[Stored data entries]:
-- Opening Marker --

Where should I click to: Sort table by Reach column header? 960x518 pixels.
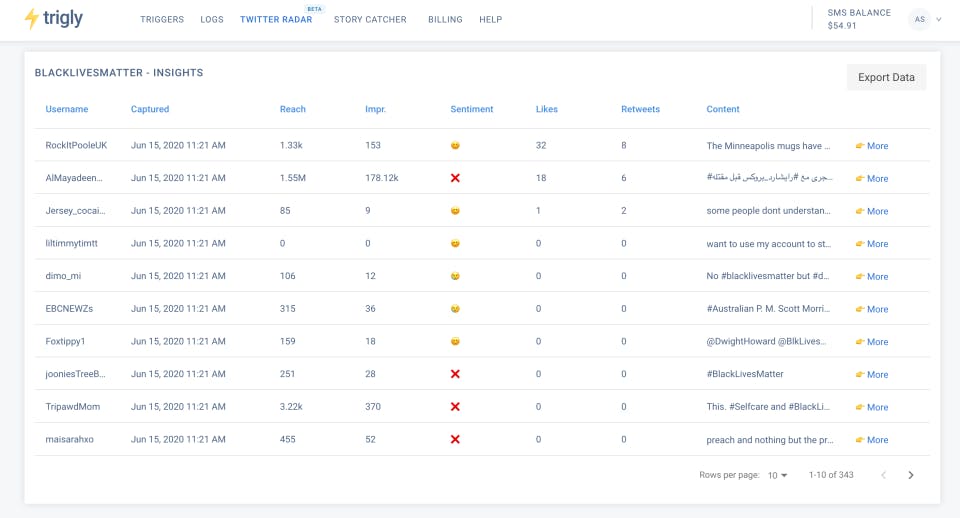tap(293, 109)
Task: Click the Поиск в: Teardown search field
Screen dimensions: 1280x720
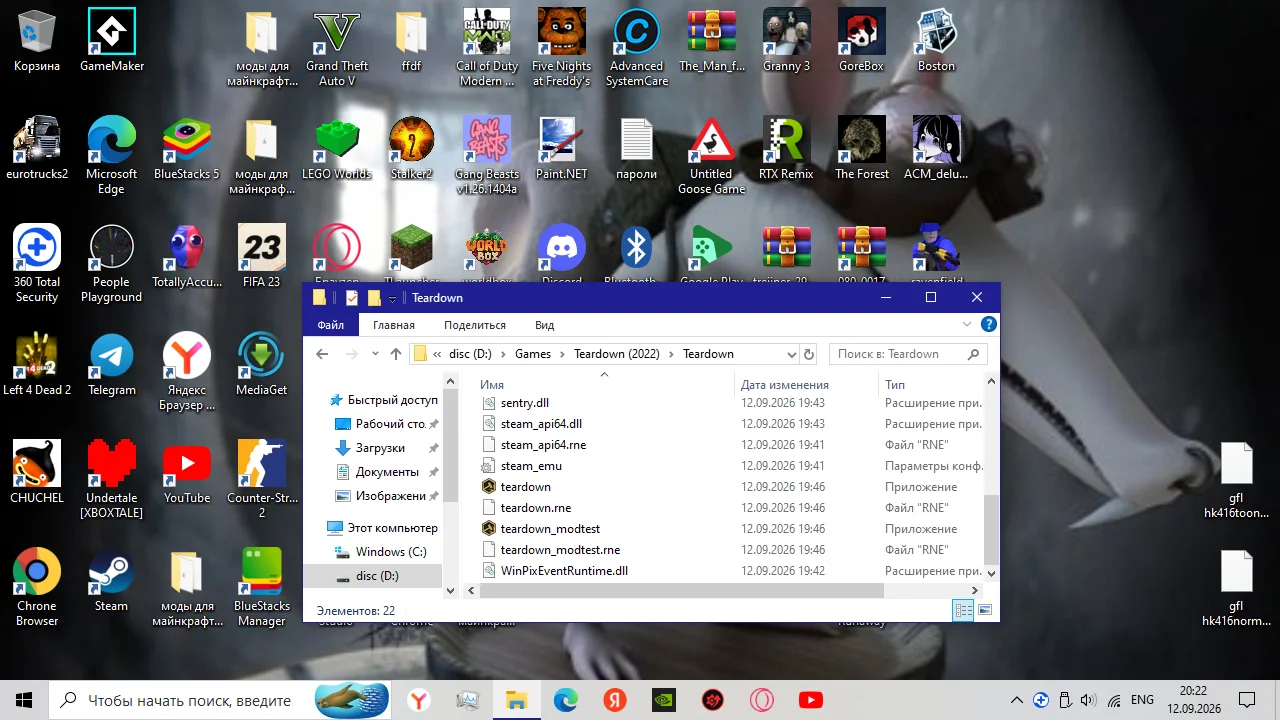Action: pyautogui.click(x=900, y=354)
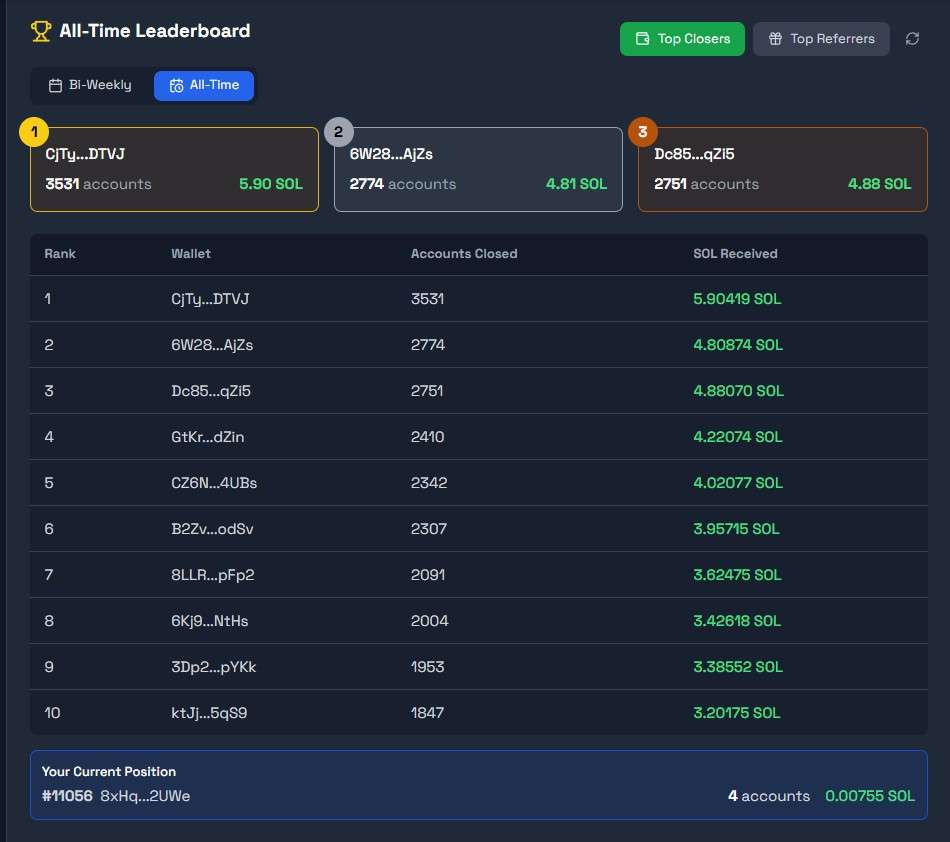This screenshot has height=842, width=950.
Task: Click the silver rank 2 badge
Action: coord(339,132)
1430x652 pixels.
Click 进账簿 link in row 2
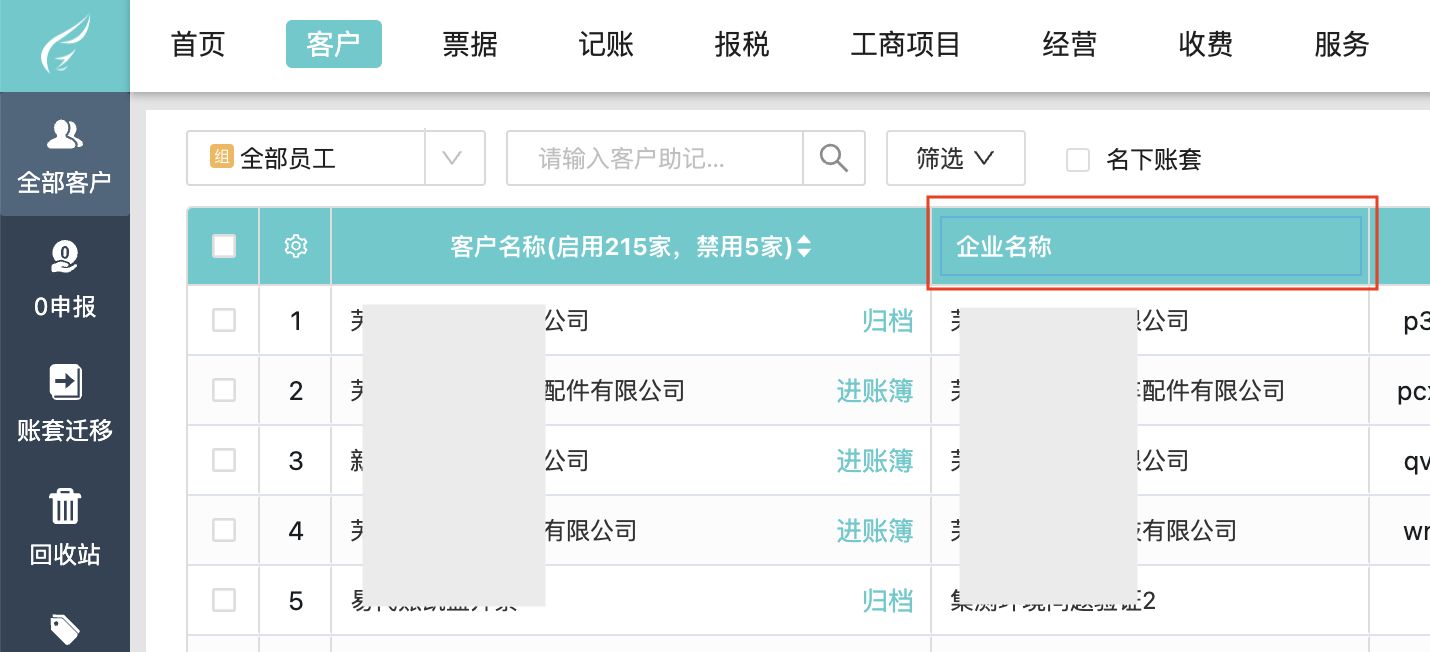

-- Closing Marker --

[DIRECTIONS]: Pictures are to be left out; the answer must otherwise be exactly the lines from the one with "Task: Click the Поиск" through the final line of the entries above, both included.

[OUTPUT OF THE EXERCISE]:
Task: Click the Поиск в: Teardown search field
Screen dimensions: 1280x720
Action: pyautogui.click(x=900, y=354)
This screenshot has height=842, width=950.
Task: Click the silver rank 2 badge
Action: coord(339,132)
1430x652 pixels.
Click 进账簿 link in row 2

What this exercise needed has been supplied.